太田通信 2025.6 #2

~5軸複合旋盤導入と独自生産管理システムによる挑戦~
平成24年度補正「ものづくり中小企業・小規模事業者試作開発等支援補助金」において、弊社が応募した事業計画「当社独自構築生産管理システムを組み込んだ5軸複合旋盤導入による高品質・複雑な試作部品加工の単品・短納期化実現」が採択されました。この採択は、私たちがこれまで掲げてきた「高付加価値なものづくりの実現」「顧客ニーズに即応する柔軟な体制の構築」といった企業姿勢が認められた結果であると自負しております。
本コラムでは、今回の導入の背景と意義、そして目指すべき技術革新について、詳しくご紹介いたします。
なぜ5軸複合旋盤なのか
近年、製造業を取り巻く環境は大きく変化しています。製品開発サイクルの短期化、試作品に求められる複雑形状の増加、個別対応への要望など、多品種少量・高精度への要求がかつてないほど高まっています。
従来のNC旋盤やマシニングセンタでは、複雑形状の部品加工において、複数の工程を経る必要があり、段取り替えや再調整による工数増加、寸法ズレのリスク、納期の遅れが課題でした。
これに対して「5軸複合旋盤」は、旋削加工とミーリング加工を一台で完結させることが可能な次世代型の加工機です。複数の角度・方向から同時に加工が可能であり、ワンチャックでの一貫加工により、加工精度と効率が飛躍的に向上します。
つまり、「高精度」「高効率」「多様性対応」という、今まさに求められる製造業のキーワードを、一台で実現する革新的な設備なのです。
独自構築の生産管理システムとの融合
設備の導入だけでは、真に競争力のあるものづくりは実現しません。今回、弊社が掲げたもう一つの柱が「独自構築の生産管理システム」です。
このシステムは、試作・少量生産に特化したフレキシブルな工程管理とトレーサビリティの確保を目的に、当社が独自に設計・開発したものです。受注から設計、加工、検査、納品に至るまでの各工程をリアルタイムで管理・共有し、進捗や納期、品質に関する情報を一元化します。
特に、5軸複合旋盤との連携によって、機械稼働率や加工データ、段取り時間などの詳細なログ情報も収集・分析可能となり、PDCAサイクルの高速化と改善スピードの向上が図れます。

____

### 演習 1
本文に基づき、次の問いに答えてください。
(a) 弊社の事業計画が採択された補助金の名称は何ですか。
(b) 5軸複合旋盤が一台で完結させることができる加工は何と何ですか。
(c) 独自構築の生産管理システムがリアルタイムで管理・共有する工程は、受注から何に至るまでですか。
### 演習 2
次の各文が本文の内容と一致するかどうかを判断し、根拠となる本文の語句を引用してください。
(a) 従来のNC旋盤やマシニングセンタでは、複雑形状の部品も一つの工程で加工できた。
(b) 生産管理システムは、他社が開発した製品を導入したものである。
(c) 5軸複合旋盤との連携により、段取り時間などのログ情報を収集・分析できるようになる。
### 演習 3
本文によれば、5軸複合旋盤によって加工精度と効率が向上するのはなぜですか。1～3文で説明してください。

### 記録データ
____

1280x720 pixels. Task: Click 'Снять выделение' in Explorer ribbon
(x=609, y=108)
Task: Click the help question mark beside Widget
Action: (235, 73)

____

### 解答 1
(a) 平成24年度補正「ものづくり中小企業・小規模事業者試作開発等支援補助金」です。
(b) 旋削加工とミーリング加工です。
(c) 受注から設計、加工、検査を経て、納品に至るまでです。

### 解答 2
(a) いいえ。「複数の工程を経る必要があり」
(b) いいえ。「当社が独自に設計・開発したものです」
(c) はい。「機械稼働率や加工データ、段取り時間などの詳細なログ情報も収集・分析可能となり」

### 解答 3
5軸複合旋盤は、旋削加工とミーリング加工を一台で完結させることができ、複数の角度・方向から同時に加工できるためです。ワンチャックで一貫して加工できるので、加工精度と効率が飛躍的に向上します。